Records to use –
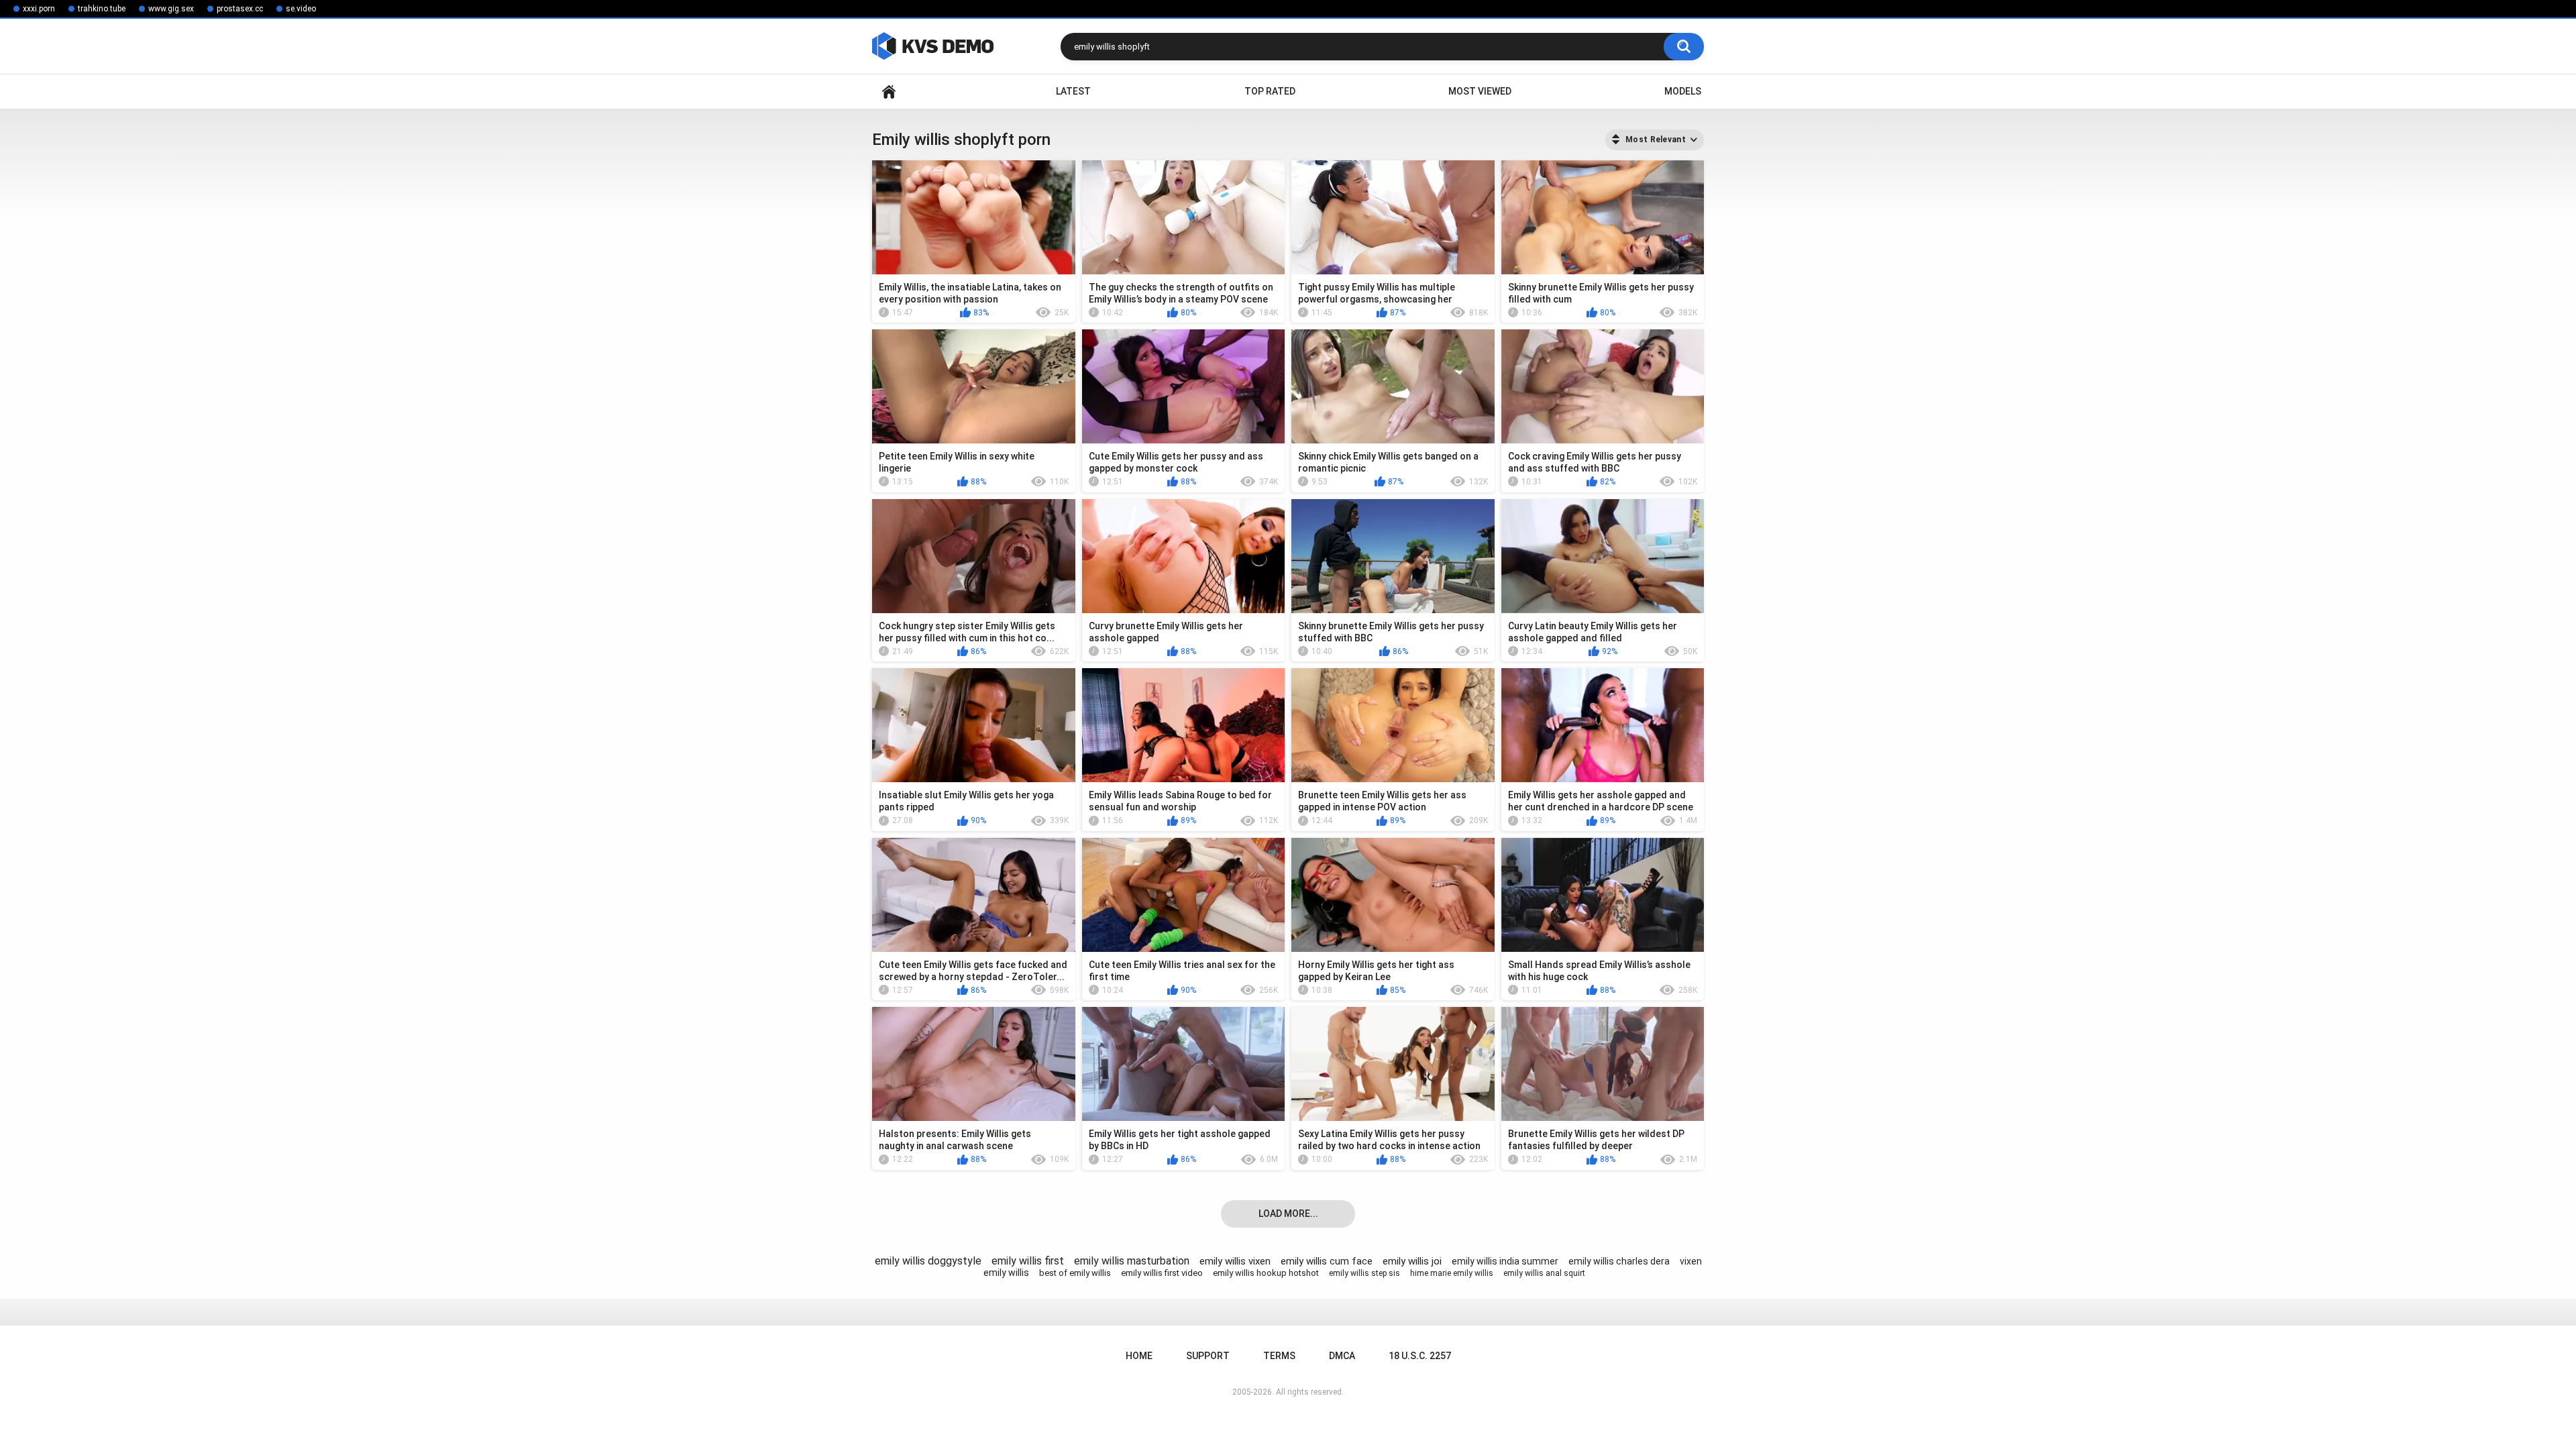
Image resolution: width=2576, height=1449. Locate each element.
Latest (1073, 91)
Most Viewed (1479, 91)
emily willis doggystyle (928, 1260)
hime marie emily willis (1451, 1273)
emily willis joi (1412, 1261)
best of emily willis (1075, 1273)
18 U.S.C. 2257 (1420, 1355)
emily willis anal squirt (1544, 1273)
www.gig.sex (171, 8)
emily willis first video (1162, 1273)
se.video (301, 8)
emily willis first (1027, 1260)
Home (889, 91)
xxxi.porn (39, 8)
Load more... (1288, 1213)
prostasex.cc (240, 8)
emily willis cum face (1327, 1261)
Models (1682, 91)
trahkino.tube (101, 8)
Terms (1279, 1355)
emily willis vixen (1235, 1261)
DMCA (1342, 1355)
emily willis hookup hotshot (1266, 1273)
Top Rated (1269, 91)
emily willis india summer (1505, 1261)
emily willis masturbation (1131, 1260)
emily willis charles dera (1619, 1261)
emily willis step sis (1364, 1273)
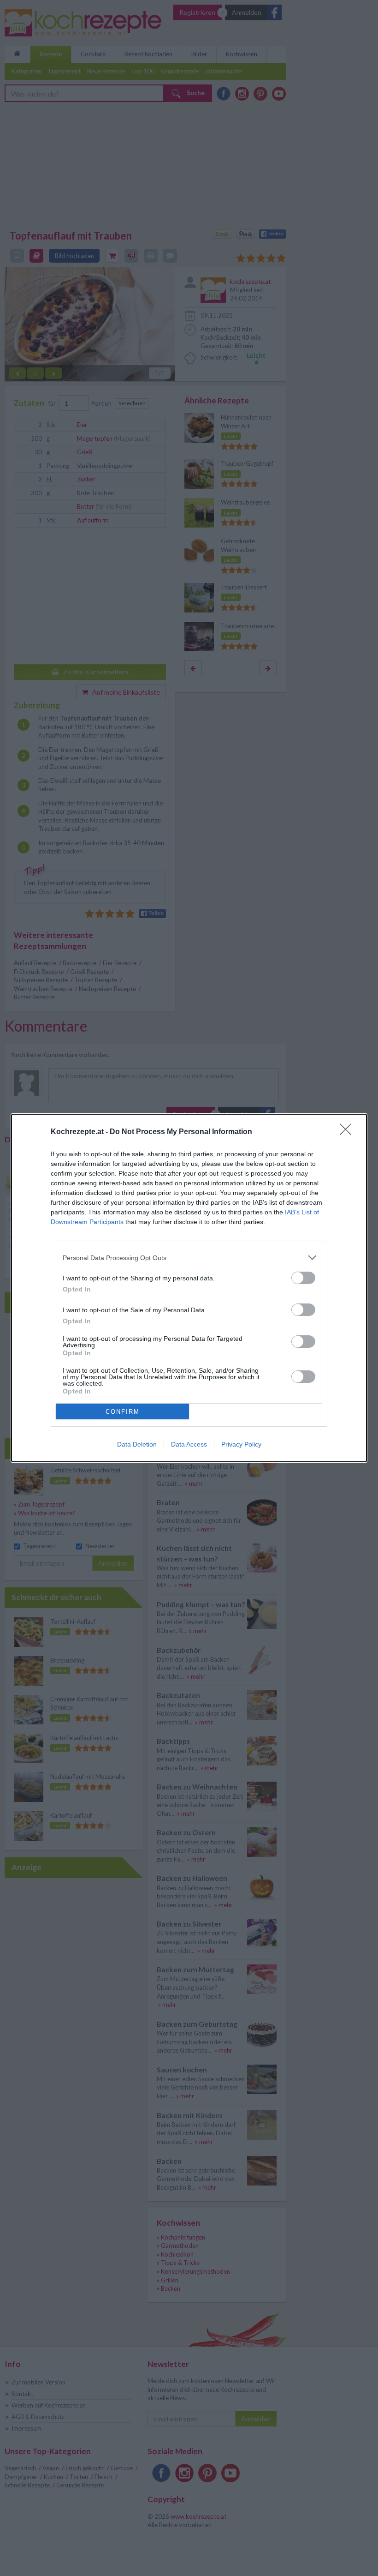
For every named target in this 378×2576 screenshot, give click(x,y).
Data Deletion (137, 1444)
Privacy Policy (241, 1444)
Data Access (189, 1444)
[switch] (303, 1278)
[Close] (348, 1132)
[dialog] (189, 1288)
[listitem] (189, 1257)
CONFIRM (123, 1411)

The task –
Print the complete listing exactly as it stands, without its pictures.

Answer to this task –
Image resolution: width=2576, height=1449. Locate each element.
Latest (1073, 91)
Most Viewed (1479, 91)
emily willis doggystyle (928, 1260)
hime marie emily willis (1451, 1273)
emily willis joi (1412, 1261)
best of emily willis (1075, 1273)
18 U.S.C. 2257 (1420, 1355)
emily willis anal squirt (1544, 1273)
www.gig.sex (171, 8)
emily willis first video (1162, 1273)
se.video (301, 8)
emily willis first (1027, 1260)
Home (889, 91)
xxxi.porn (39, 8)
Load more... (1288, 1213)
prostasex.cc (240, 8)
emily willis cum face (1327, 1261)
Models (1682, 91)
trahkino.tube (101, 8)
Terms (1279, 1355)
emily willis vixen (1235, 1261)
DMCA (1342, 1355)
emily willis hookup hotshot (1266, 1273)
Top Rated (1269, 91)
emily willis india summer (1505, 1261)
emily willis masturbation (1131, 1260)
emily willis charles dera (1619, 1261)
emily willis step sis (1364, 1273)
For every named target in this 378×2576 screenshot, give click(x,y).
Data Deletion (137, 1444)
Privacy Policy (241, 1444)
Data Access (189, 1444)
[switch] (303, 1278)
[Close] (348, 1132)
[dialog] (189, 1288)
[listitem] (189, 1257)
CONFIRM (123, 1411)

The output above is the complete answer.